The warmth and intensity of the applause will remain in my memory forever.

There are many descriptions of the ideal state of mind for being creative. What is it like for you? What supports this ideal state of mind and what are distractions? Are there strategies to enter into this state more easily?

There are many better ways to enter a creative state. Breathing, feeling the air, listening to the emptiness and connecting to it. I also have times when I need to use ceremonial incense to bring me into a specific state of concentration.

But ideas can come at any time and that's what's so exciting about this job. Living from your creation requires you to know how to tame yourself so that you can put yourself in a state of creation (almost) whenever you want.

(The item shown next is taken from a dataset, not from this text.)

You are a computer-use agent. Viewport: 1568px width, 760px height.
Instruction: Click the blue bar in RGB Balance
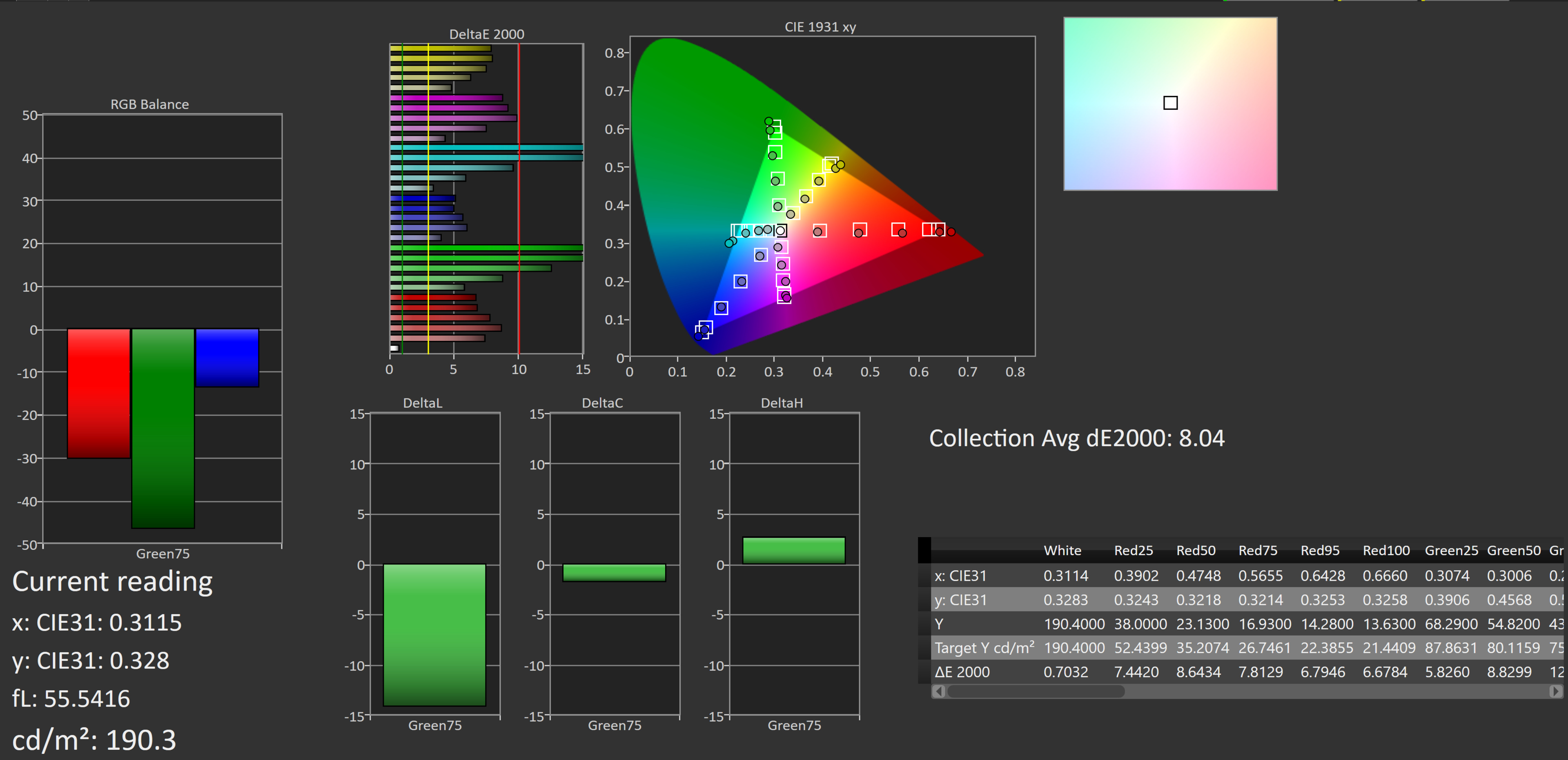(x=227, y=358)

However, it requires you to always be alert to find the right path, which is extremely difficult.

Music and sounds can heal, but they can also hurt. Do you personally have experiences with either or both of these? Where do you personally see the biggest need and potential for music as a tool for healing?

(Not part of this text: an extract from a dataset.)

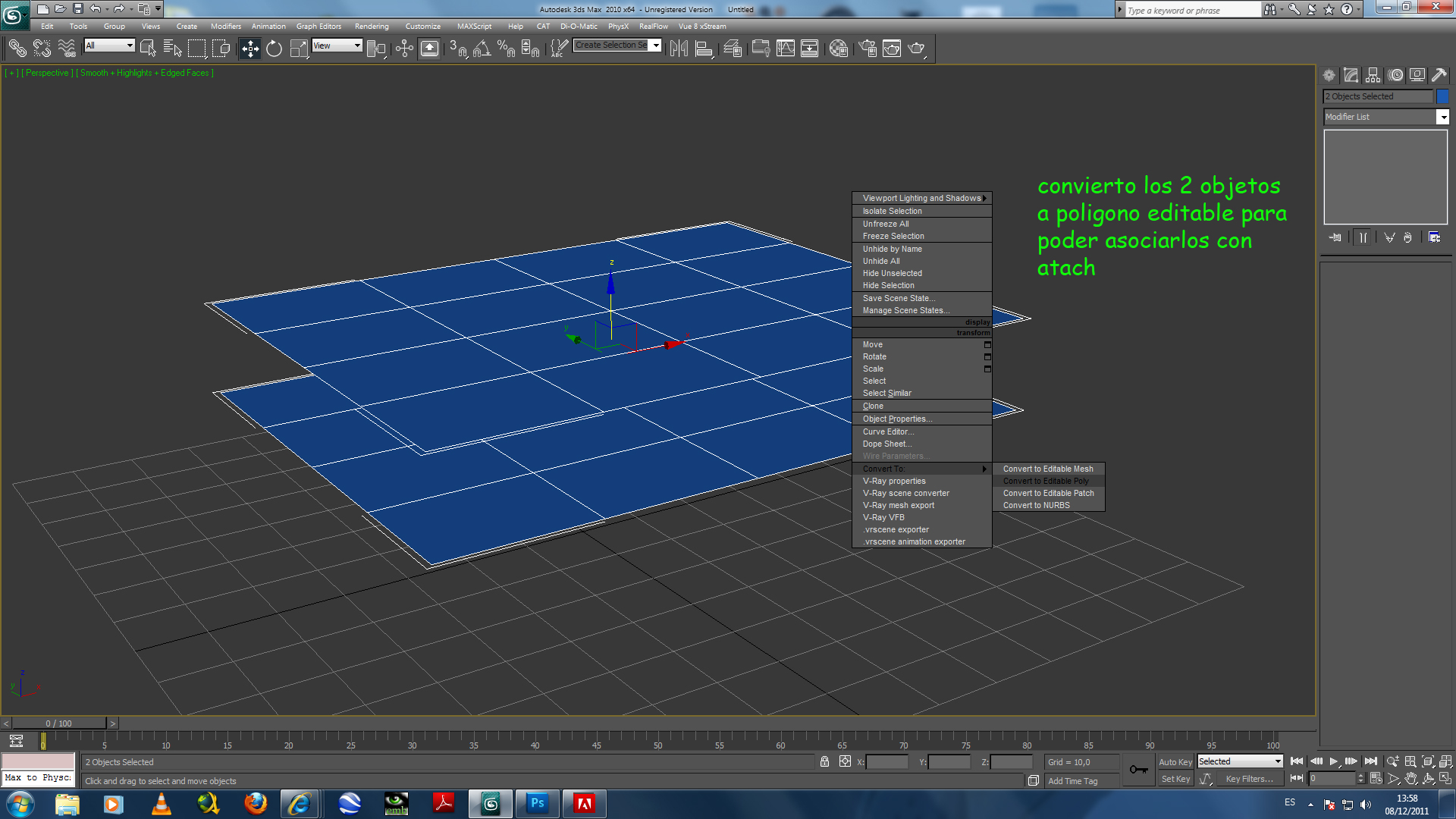The height and width of the screenshot is (819, 1456).
Task: Choose Convert to Editable Poly
Action: [x=1045, y=481]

Yes, I think it´s true. I focus mainly on the good to bring or rather on the experience brought by the music. I have a sacred relationship with my music, whether it is for the stage space or for the creative space. Music can release emotions, energies, connect with certain spirits, with the ancestors.

There is a fine line between cultural exchange and appropriation. What are your thoughts on the limits of copying, using cultural signs and symbols and the cultural/social/gender specificity of art?

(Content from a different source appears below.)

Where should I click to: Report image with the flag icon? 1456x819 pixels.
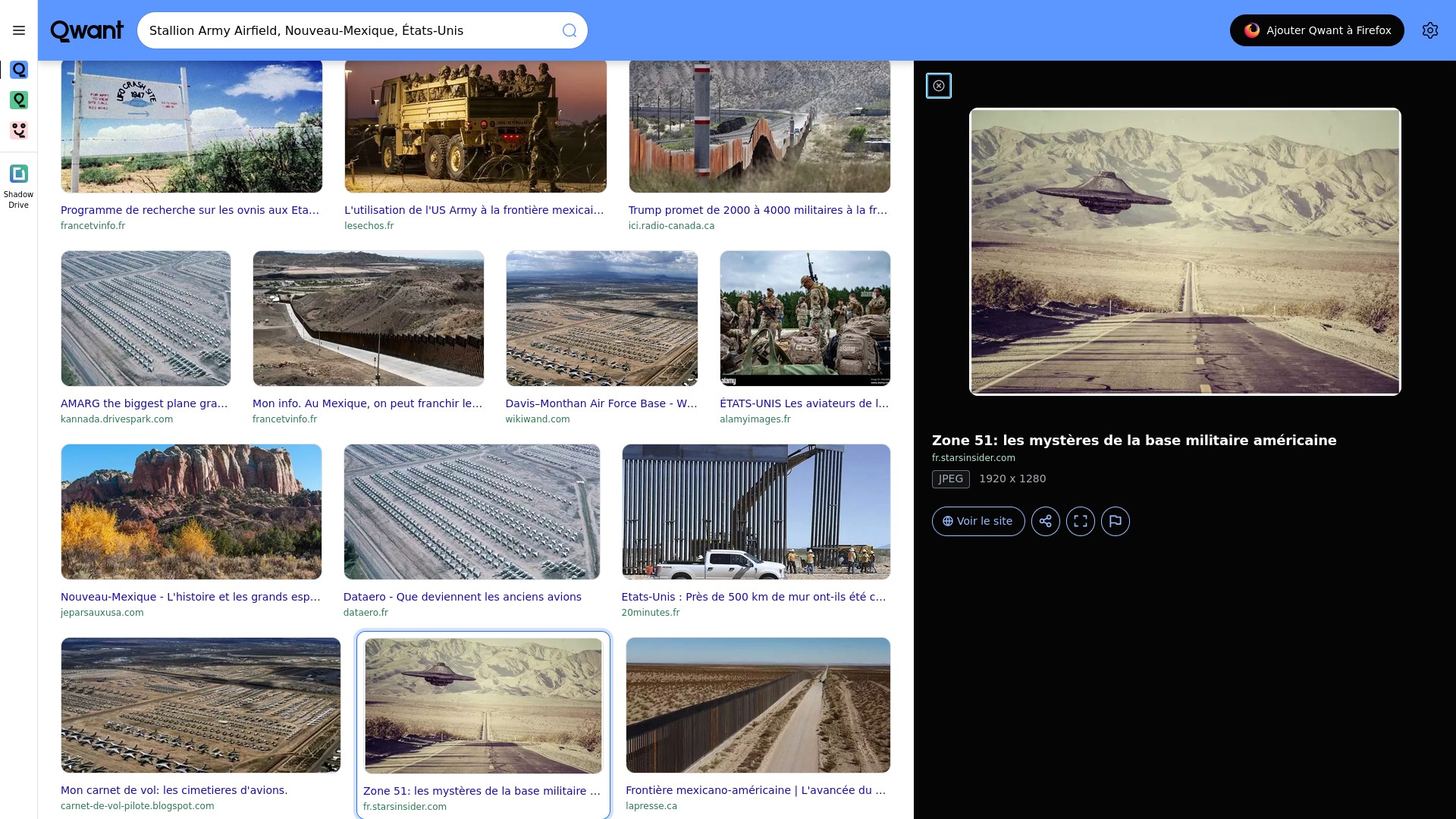click(1115, 521)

The question is particularly delicate with so-called "traditional" music.

For me, using a rhythm or a melody from the traditional repertoire is not done without having studied this inspiration in depth, even if the reuse completely transforms the material. It's a form of respect that I have for the ancestralism and history of what precedes us.

Our sense of hearing shares intriguing connections to other senses. From your experience, what are some of the most inspiring overlaps between different senses - and what do they tell us about the way our senses work?

If you talk about synaesthesia, I can't really speak about it. But in everyday life the senses are linked, for me, by the body and its memory. A sound, a perfume can evoke the memory of another sense thanks to the body's memory.

Art can be a purpose in its own right, but it can also directly feed back into everyday life, take on a social and political role and lead to more engagement. Can you describe your approach to art and being an artist?

I am a very political person, but my position as an artist is deliberately not political.

Poetically, I try to convey, as best I can, a detached view of society and to focus on our intimate relationship as human beings to the sacred, to the spirits, to nature, to the cosmos. My music allows me to feel sensations that I could not express otherwise.

For example, every year on Reunion Island there is the cyclone season and during this time you can lose running water, electricity and telecommunications for a few days. This is a powerful moment, because it constantly reminds us that we are not eternal and small in the face of the elements ... That the answer to many existential questions lies in our relationship with nature. It is this intimate feeling towards the world, towards nature, towards life that I try to transmit through music.

Finally, on an artistic level, I have a deep desire to promote my culture and to take it to unexplored paths and spheres.

What can music express about life and death which words alone may not?

Music can express everything that cannot be expressed by words, i.e. everything that touches on indescribable emotions and feelings, on states of the body and the mind.

For me, music is a broader means of expression, you can awaken and move things that are much more deeply rooted with sound.